Upong finding her years later he melancholically reveals "the last thing I remember before passing out was thinking how much I liked you.".
Apparently she sorta feels the same and they reluctantly begin an affair (their trust issues rival the ones the actors shared in "Closer") . Flash forward a couple more years later, they both have quit their national agencies and have started working in corporate espionage.
They infiltrate rival cosmetic companies fighting for the release of a mysterious, revolutionary product, with the plan of getting the formula for themselves, selling it to the highest bidder and retire to a life of luxury.
With this basic premise Gilroy unfolds a complex, sometimes slightly confusing, game between the companies and the leads.
He exploits every single character and actor to the max, giving them some amazing dialogue and providing even the most conniving of them with a distinctive kind of swagger.

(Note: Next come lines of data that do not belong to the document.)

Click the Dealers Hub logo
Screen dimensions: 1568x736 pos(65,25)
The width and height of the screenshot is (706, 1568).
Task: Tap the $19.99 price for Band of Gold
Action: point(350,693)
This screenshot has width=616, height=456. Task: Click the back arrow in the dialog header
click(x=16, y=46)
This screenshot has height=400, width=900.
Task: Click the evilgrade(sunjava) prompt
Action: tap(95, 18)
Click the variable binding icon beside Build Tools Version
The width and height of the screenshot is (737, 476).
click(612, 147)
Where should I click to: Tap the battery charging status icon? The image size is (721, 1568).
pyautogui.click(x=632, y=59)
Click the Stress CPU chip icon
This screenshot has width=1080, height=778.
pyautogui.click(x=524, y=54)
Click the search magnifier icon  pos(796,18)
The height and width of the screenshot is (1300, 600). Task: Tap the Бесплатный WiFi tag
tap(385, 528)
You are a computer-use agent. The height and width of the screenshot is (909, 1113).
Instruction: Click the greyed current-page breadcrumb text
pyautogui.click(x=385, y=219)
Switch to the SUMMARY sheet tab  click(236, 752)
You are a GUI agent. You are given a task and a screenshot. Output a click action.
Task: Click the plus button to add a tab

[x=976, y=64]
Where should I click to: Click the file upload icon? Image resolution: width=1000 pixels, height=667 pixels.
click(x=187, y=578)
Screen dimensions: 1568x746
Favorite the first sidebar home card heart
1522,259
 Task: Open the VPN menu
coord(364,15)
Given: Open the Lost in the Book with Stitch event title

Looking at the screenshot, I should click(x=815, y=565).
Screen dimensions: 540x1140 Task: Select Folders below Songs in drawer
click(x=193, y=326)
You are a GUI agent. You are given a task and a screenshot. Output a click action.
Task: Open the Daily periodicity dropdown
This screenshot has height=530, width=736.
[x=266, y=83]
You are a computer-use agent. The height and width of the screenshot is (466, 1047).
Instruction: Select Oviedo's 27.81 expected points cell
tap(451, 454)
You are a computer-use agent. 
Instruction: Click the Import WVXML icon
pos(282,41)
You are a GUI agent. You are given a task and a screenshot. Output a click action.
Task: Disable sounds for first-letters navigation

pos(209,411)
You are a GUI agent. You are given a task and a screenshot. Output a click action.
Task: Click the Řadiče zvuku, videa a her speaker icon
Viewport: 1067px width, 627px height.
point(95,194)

Giamatti, all introverted cockiness and Wilkinson, pure evil corporate Zen, are perfect as the company tycoons who despise each other; and in one scene Carrie Preston almost steals the film from Julia herself as a horny travel agent.
But the best is obviously saved for Julia and Clive, who have undeniable sexual chemistry and bring to the screen an overwhelming sexiness tied with mistrust that makes the film worth the ticket.
Owen is all James Bond (with a bit of Clooney) as he follows this woman around in order to have her for himself, while dealing with the fact that he can't forget what he did to him.
Roberts, whose mere presence nowadays is enough of an event, does her character a la "Julia": all playfulness and awkward sensuality, but this time let's slip a lil' something extra (gasps! a flash of boob!) along with a more mature approach to acting.
In a wonderful scene as Claire rehearses a meeting with Ray, she teasingly asks "so you're directing me now?", in one of those postmodernist moments her image has become part of, we don't know if she's giving her character a nuance, or actually stating that she is Julia Roberts.
The same goes for the film which is so full of twists and turns that we don't really know what exactly is it trying to say.
Can it be about the troubles of consumerism? The danger/wonder of corporate evolution? Truth is that what Gilroy does best, besides messing up with your head, is conceal an ultimate truth in something that appears to be everything but. As with "Michael Clayton", which was arguably about the search for one's self in the midst of mid-life crisis, "Duplicity" is about the complicated nature of romantic relationships and what they're built upon.
Claire and Ray are essentially figuring out what they are in the midst of corporate wars, even the way the rival companies exaggerate their strategies is a metaphor of how couples tend to over dramatize everything, especially when it comes to trust.
Throughout the film it is suggested that Claire and Ray end up in these games because perhaps subcosnciously they want their relationship to fail and stick to what they know how to do best: their jobs.
Gilroy's Hitchcockian ability to layer a specific concept with genre conventions makes "Duplicity" the equivalent of a Katharine Hepburn/Cary Grant romantic comedy as if done by J.J. Abrams.
Unfortunately Gilroy screws the MacGuffin and by revealing something that remains fascinating only when unsaid, goes way over his head, as if trying to find the essence of what makes love what it is. He forgets that half the thrills are within the search.